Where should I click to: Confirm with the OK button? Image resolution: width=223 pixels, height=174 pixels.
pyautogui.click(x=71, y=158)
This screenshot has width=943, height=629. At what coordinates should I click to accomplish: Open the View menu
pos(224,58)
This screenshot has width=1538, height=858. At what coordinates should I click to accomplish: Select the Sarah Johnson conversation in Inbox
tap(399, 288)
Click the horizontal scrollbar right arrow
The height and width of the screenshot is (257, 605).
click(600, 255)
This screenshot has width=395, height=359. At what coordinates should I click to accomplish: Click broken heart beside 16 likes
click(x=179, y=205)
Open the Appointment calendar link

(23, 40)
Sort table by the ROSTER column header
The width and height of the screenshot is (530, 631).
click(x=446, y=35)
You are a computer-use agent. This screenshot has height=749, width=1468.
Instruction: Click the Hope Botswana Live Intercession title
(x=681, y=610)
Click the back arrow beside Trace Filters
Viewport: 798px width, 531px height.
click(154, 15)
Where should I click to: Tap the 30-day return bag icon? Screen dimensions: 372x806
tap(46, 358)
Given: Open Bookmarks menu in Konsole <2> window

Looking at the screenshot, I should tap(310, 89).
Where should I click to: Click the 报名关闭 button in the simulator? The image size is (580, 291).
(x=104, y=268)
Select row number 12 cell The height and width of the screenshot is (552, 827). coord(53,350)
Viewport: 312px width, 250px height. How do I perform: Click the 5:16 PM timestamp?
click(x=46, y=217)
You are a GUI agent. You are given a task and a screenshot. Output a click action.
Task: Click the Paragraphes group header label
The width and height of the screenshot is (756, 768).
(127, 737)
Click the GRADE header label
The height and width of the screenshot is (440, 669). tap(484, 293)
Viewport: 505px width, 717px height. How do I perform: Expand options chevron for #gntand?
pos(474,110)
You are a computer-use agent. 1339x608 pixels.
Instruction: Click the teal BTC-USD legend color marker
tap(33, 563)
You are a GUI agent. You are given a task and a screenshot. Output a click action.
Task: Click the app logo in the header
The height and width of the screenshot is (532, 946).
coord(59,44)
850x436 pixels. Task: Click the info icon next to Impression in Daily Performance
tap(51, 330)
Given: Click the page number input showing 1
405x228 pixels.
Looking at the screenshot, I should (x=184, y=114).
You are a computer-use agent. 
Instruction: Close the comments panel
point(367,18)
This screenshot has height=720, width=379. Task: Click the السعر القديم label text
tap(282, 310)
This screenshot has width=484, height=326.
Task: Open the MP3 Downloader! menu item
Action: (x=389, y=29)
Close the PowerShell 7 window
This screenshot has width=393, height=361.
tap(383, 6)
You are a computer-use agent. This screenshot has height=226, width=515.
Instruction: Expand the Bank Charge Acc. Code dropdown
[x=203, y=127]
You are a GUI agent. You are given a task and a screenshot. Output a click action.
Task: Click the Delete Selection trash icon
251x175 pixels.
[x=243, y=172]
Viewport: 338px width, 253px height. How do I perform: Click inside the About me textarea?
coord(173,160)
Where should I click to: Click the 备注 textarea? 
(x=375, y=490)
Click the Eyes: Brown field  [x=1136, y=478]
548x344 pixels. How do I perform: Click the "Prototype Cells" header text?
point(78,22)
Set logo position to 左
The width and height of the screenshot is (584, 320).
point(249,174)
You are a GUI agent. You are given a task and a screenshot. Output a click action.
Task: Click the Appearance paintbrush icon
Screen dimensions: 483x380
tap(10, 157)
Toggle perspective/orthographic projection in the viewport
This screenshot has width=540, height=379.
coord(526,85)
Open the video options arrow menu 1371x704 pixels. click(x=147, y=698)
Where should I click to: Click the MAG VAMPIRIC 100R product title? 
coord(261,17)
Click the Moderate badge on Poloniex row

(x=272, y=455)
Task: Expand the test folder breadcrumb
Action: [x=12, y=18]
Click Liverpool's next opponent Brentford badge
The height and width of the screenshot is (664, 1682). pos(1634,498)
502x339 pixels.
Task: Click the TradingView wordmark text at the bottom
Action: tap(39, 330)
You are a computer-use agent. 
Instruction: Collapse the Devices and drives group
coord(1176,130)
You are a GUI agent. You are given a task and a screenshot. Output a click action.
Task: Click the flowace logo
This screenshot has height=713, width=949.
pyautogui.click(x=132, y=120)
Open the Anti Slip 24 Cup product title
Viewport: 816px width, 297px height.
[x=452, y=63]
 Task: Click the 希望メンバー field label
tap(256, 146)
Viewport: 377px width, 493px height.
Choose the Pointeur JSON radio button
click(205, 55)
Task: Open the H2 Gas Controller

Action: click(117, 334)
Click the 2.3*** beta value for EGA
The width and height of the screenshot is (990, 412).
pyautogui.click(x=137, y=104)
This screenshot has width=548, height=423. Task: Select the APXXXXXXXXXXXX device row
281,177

**Your assignment**
From the line containing "Click Liverpool's next" to the last line of the data above, copy each line exactly and add nothing.

**Solution**
Click Liverpool's next opponent Brentford badge
The height and width of the screenshot is (664, 1682). pos(1634,498)
502x339 pixels.
Task: Click the TradingView wordmark text at the bottom
Action: tap(39, 330)
You are a computer-use agent. 
Instruction: Collapse the Devices and drives group
coord(1176,130)
You are a GUI agent. You are given a task and a screenshot. Output a click action.
Task: Click the flowace logo
This screenshot has height=713, width=949.
pyautogui.click(x=132, y=120)
Open the Anti Slip 24 Cup product title
Viewport: 816px width, 297px height.
[x=452, y=63]
 Task: Click the 希望メンバー field label
tap(256, 146)
Viewport: 377px width, 493px height.
Choose the Pointeur JSON radio button
click(205, 55)
Task: Open the H2 Gas Controller

Action: click(117, 334)
Click the 2.3*** beta value for EGA
The width and height of the screenshot is (990, 412).
pyautogui.click(x=137, y=104)
This screenshot has width=548, height=423. Task: Select the APXXXXXXXXXXXX device row
281,177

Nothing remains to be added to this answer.